**What you should do:** Repeat every record below exactly, leaving out the pictures.

**Given records:**
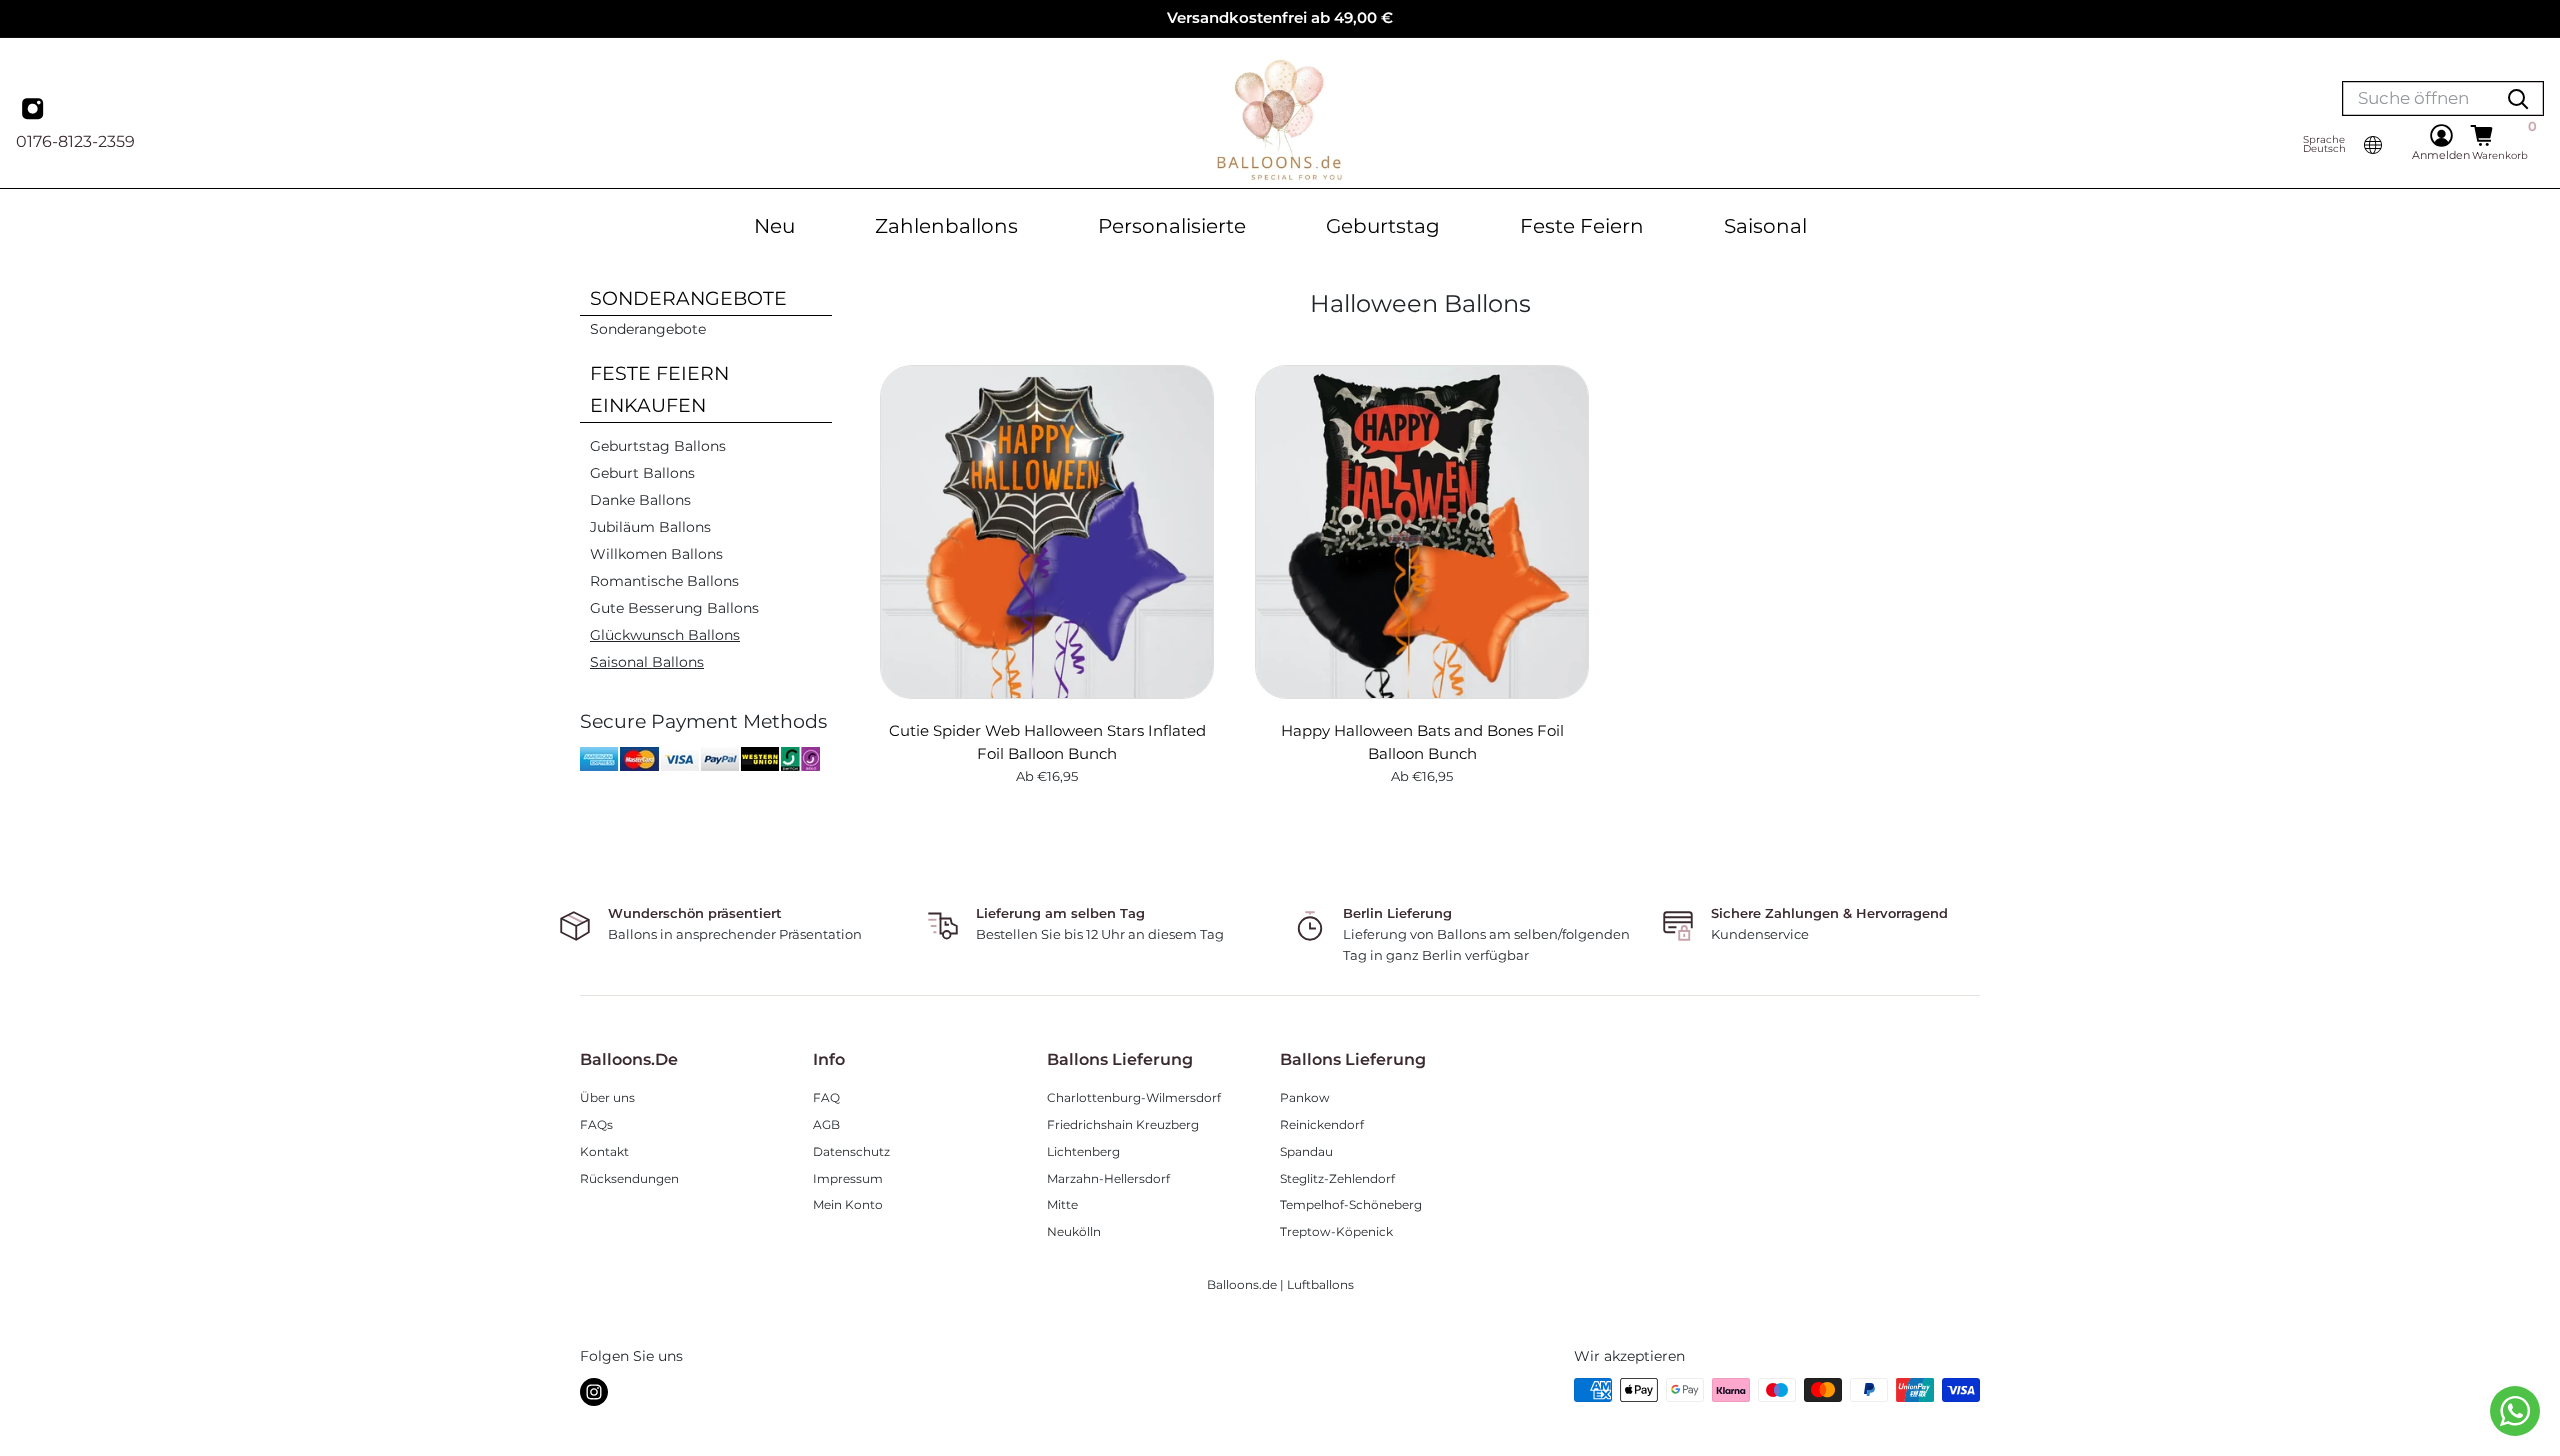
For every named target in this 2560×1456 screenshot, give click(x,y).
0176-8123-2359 (75, 141)
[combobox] (2418, 98)
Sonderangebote (648, 329)
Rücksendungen (629, 1178)
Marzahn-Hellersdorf (1108, 1178)
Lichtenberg (1083, 1151)
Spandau (1306, 1151)
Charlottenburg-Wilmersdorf (1134, 1097)
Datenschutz (851, 1151)
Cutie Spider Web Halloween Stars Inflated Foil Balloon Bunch (1047, 742)
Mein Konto (848, 1204)
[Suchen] (2518, 98)
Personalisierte (1172, 226)
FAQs (596, 1124)
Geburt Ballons (642, 473)
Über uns (607, 1097)
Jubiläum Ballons (650, 527)
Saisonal (1765, 226)
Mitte (1062, 1204)
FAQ (826, 1097)
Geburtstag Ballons (658, 446)
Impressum (848, 1178)
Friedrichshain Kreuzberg (1123, 1124)
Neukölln (1074, 1231)
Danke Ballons (640, 500)
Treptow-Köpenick (1336, 1231)
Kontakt (604, 1151)
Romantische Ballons (664, 581)
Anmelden (2441, 155)
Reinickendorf (1322, 1124)
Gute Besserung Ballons (674, 608)
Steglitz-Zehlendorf (1337, 1178)
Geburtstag (1383, 226)
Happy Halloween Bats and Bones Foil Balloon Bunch (1422, 742)
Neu (774, 226)
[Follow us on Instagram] (35, 111)
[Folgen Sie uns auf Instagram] (594, 1392)
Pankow (1305, 1097)
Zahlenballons (946, 226)
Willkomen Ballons (656, 554)
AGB (826, 1124)
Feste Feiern (1582, 226)
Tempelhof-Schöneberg (1351, 1204)
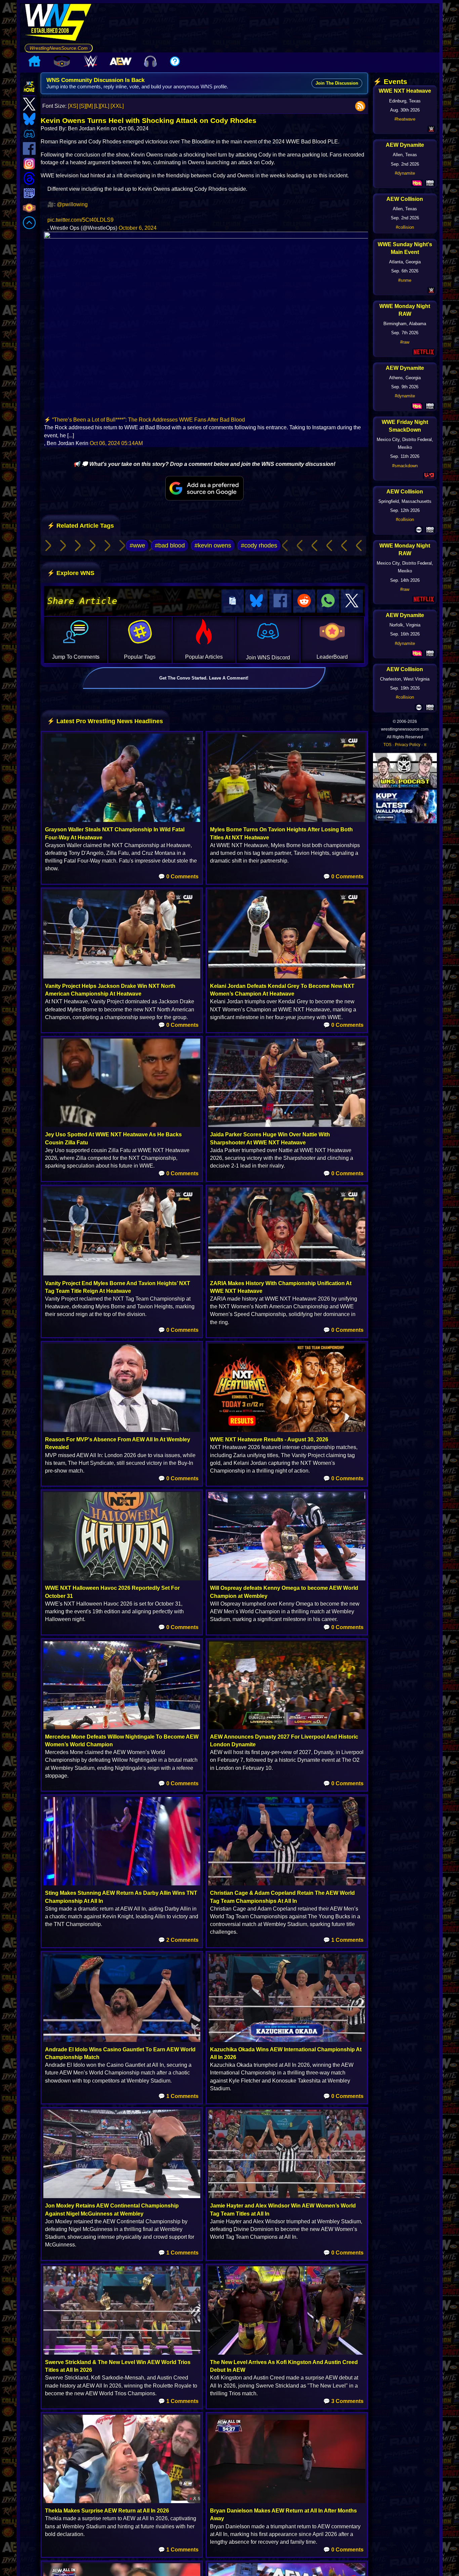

**Your solution:**
For every named target in this 2560×1456 screenshot, give click(x,y).
0176-8123-2359 (75, 141)
[combobox] (2418, 98)
Sonderangebote (648, 329)
Rücksendungen (629, 1178)
Marzahn-Hellersdorf (1108, 1178)
Lichtenberg (1083, 1151)
Spandau (1306, 1151)
Charlottenburg-Wilmersdorf (1134, 1097)
Datenschutz (851, 1151)
Cutie Spider Web Halloween Stars Inflated Foil Balloon Bunch (1047, 742)
Mein Konto (848, 1204)
[Suchen] (2518, 98)
Personalisierte (1172, 226)
FAQs (596, 1124)
Geburt Ballons (642, 473)
Über uns (607, 1097)
Jubiläum Ballons (650, 527)
Saisonal (1765, 226)
Mitte (1062, 1204)
FAQ (826, 1097)
Geburtstag Ballons (658, 446)
Impressum (848, 1178)
Friedrichshain Kreuzberg (1123, 1124)
Neukölln (1074, 1231)
Danke Ballons (640, 500)
Treptow-Köpenick (1336, 1231)
Kontakt (604, 1151)
Romantische Ballons (664, 581)
Anmelden (2441, 155)
Reinickendorf (1322, 1124)
Gute Besserung Ballons (674, 608)
Steglitz-Zehlendorf (1337, 1178)
Geburtstag (1383, 226)
Happy Halloween Bats and Bones Foil Balloon Bunch (1422, 742)
Neu (774, 226)
[Follow us on Instagram] (35, 111)
[Folgen Sie uns auf Instagram] (594, 1392)
Pankow (1305, 1097)
Zahlenballons (946, 226)
Willkomen Ballons (656, 554)
AGB (826, 1124)
Feste Feiern (1582, 226)
Tempelhof-Schöneberg (1351, 1204)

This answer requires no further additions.